* **Provided passage**:
● ● ●
The junction of Interstate 5 and State Route 41 is surrounded by commercial development that primarily serves through travelers on the highways. Kettleman City is one of the most popular rest stops between the Los Angeles metropolitan area and San Francisco Bay Area and includes restaurants, gas stations, and electric vehicle charging stations. The junction's Tesla Supercharger station was the first to have a solar array roof and an indoor lounge. It initially had 40 chargers—the most of any in Tesla's network—when it opened in 2017.

Many local residents are employed in agriculture, which experienced significant growth on the west side of the San Joaquin Valley after the completion of the California Aqueduct in the early 1970s. However, the community was impacted by the Great Recession as well as drought and restrictions on pumping from the Sacramento River delta to protect endangered species. The estimated unemployment rate was 9.7% in November 2016.

==Water==
The community's water system is supplied by two wells operated by the Kettleman City Community Services District. The water is treated to remove benzene.

The water contains naturally occurring arsenic in excess of the maximum contaminant level adopted by the U.S. Environmental Protection Agency. The federal standard is 10 micrograms of arsenic per liter of water. In a public notice issued to residents on January 29, 2010, the District reported that the average arsenic concentration from these wells during the 4th Quarter of 2009 ranged from 12.7 to 16.1 micrograms per liter. For several years, the Kings County government has been working with the District to secure funding to construct a water treatment plant that would be supplied by the California Aqueduct.

==Hazardous waste facility==

The Kettleman Hills Hazardous Waste Facility is a 5700000 yd3 capacity, hazardous, and municipal solid waste disposal facility operated by Chemical Waste Inc., a subsidiary of Waste Management, Inc. The 1500 acre site is situated , 3.5 mi southwest of Kettleman City on State Route 41.
● ● ●
* **Provided records**:
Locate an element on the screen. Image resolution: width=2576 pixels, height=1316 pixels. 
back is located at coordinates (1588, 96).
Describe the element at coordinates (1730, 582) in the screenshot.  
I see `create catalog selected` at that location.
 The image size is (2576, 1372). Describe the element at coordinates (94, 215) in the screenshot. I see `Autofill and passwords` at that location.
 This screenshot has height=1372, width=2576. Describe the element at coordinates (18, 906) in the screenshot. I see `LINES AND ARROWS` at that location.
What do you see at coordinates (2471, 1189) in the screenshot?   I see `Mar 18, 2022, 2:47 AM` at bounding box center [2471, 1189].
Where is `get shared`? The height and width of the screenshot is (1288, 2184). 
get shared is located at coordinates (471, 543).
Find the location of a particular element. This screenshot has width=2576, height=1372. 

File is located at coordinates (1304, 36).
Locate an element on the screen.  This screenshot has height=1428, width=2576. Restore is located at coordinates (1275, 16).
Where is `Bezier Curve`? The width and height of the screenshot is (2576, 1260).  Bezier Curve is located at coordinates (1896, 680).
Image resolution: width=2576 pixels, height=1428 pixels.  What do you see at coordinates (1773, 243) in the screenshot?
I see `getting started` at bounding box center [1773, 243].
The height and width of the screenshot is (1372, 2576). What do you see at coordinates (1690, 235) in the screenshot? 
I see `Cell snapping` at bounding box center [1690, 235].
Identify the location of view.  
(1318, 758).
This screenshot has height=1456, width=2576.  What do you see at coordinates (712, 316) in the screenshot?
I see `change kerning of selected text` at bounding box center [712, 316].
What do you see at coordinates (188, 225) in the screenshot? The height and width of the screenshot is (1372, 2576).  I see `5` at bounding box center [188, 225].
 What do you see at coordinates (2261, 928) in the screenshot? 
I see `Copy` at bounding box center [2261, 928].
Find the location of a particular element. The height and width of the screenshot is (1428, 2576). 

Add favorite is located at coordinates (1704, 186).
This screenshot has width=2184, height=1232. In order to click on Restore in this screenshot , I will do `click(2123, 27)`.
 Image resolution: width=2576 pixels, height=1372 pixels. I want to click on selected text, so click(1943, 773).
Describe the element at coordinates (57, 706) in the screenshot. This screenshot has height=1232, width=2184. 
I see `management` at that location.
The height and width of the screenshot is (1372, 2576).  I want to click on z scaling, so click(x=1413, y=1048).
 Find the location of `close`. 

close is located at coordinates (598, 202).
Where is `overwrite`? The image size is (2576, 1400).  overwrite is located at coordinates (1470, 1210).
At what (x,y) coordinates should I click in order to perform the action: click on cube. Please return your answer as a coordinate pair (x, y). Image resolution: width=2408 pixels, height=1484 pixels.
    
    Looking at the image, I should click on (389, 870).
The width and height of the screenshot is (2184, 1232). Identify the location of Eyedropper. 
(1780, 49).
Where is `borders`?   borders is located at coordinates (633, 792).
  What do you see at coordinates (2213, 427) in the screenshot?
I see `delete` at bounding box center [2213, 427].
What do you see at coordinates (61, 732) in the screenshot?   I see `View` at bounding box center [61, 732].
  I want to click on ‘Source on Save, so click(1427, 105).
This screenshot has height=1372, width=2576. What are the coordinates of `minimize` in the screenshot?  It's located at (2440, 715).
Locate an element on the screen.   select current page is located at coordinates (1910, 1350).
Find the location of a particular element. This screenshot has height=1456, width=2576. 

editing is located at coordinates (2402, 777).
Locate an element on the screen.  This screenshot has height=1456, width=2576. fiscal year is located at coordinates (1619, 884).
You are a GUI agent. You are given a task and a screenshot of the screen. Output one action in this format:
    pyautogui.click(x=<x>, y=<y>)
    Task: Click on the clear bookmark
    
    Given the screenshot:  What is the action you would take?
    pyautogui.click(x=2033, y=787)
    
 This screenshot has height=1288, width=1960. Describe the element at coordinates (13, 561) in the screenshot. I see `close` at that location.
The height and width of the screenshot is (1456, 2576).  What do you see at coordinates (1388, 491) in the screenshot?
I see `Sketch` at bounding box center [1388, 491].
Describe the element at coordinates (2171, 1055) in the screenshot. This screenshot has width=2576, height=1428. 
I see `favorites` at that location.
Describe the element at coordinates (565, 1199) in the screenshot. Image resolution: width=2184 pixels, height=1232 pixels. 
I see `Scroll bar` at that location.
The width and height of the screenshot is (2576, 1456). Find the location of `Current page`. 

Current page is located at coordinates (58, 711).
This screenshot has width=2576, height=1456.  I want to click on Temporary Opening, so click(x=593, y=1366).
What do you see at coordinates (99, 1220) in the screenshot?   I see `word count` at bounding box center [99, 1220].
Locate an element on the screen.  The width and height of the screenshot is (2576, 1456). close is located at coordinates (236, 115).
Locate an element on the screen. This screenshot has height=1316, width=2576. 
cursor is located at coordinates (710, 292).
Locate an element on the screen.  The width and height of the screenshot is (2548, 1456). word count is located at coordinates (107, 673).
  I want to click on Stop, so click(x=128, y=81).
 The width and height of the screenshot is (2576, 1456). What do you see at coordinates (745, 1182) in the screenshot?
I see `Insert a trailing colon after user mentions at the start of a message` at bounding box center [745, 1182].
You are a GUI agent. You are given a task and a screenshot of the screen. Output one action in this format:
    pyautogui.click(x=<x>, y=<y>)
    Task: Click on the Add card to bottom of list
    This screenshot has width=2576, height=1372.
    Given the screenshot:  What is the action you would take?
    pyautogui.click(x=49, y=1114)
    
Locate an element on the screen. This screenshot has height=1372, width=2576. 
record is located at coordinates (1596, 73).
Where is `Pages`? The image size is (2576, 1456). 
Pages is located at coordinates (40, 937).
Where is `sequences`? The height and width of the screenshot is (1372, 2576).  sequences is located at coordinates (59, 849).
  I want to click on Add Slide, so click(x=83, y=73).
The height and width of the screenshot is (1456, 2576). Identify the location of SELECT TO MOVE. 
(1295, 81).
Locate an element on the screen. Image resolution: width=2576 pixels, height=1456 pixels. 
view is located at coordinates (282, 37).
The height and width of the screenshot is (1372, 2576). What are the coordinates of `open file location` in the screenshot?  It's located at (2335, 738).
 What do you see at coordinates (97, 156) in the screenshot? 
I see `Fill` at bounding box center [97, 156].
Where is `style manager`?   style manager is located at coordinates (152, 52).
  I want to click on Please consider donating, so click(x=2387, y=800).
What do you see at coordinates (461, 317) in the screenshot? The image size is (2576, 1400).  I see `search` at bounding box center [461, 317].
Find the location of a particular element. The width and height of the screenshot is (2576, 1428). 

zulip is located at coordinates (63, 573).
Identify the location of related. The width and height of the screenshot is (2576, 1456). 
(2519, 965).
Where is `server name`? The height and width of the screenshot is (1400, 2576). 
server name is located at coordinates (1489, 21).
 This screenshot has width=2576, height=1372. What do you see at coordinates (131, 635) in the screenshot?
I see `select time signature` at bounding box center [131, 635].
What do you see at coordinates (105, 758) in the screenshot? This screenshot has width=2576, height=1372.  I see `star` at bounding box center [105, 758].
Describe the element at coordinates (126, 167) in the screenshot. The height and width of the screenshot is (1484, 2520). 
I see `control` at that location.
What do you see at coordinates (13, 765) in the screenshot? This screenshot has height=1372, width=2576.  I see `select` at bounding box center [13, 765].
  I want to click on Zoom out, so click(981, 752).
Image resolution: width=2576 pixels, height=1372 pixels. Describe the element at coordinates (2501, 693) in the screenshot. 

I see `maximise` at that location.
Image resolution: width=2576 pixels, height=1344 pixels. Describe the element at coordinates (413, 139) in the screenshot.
● ● ●
* **Task directions**: Continue the Kettleman City passage from its last sentence.

* **Task output**:
In 2007 and 2008, the environmental justice organization Greenaction announced that it had discovered a cluster of birth defects and infant deaths in Kettleman City. Greenaction contends that these health issues are linked to toxic chemical releases from several pollution sources in the area, including the Kettleman Hills Hazardous Waste Facility. When the facility requested permission to expand its landfill by 14 acres, the low-income, largely Latino community of 1,500 residents took a stand against the expansion, fearing that the introduction of more PCB waste could increase the incidence of infant maladies.

Chemical Waste Inc., contends that it has passed its standards inspections, and the requirements for inspection. It also contends that there has been no established link between the facility and the defects, and that it is a large economic factor and employer in the community of Kettleman City as well as Kings County. On July 2, 2013, the California Department of Toxic Substances Control released a draft decision on a permit modification that would allow Waste Management. Inc. to increase the capacity of the hazardous waste landfill. On May 21, 2014, that agency issued a final permit approving the company's planned expansion to allow an additional 5.2 million metric tons of capacity. Two appeals of the permit issuance were filed by Greenaction and other groups opposing the expansion. On October 14, 2014, the Department of Toxic Substances Control denied both appeals. Bradley Angel of Greenaction was quoted as saying that his group would continue to challenge the permit with a lawsuit and by filing administrative civil rights complaints in the courts.

==Education==
Reef-Sunset Unified School District operates the Kettleman City Elementary School.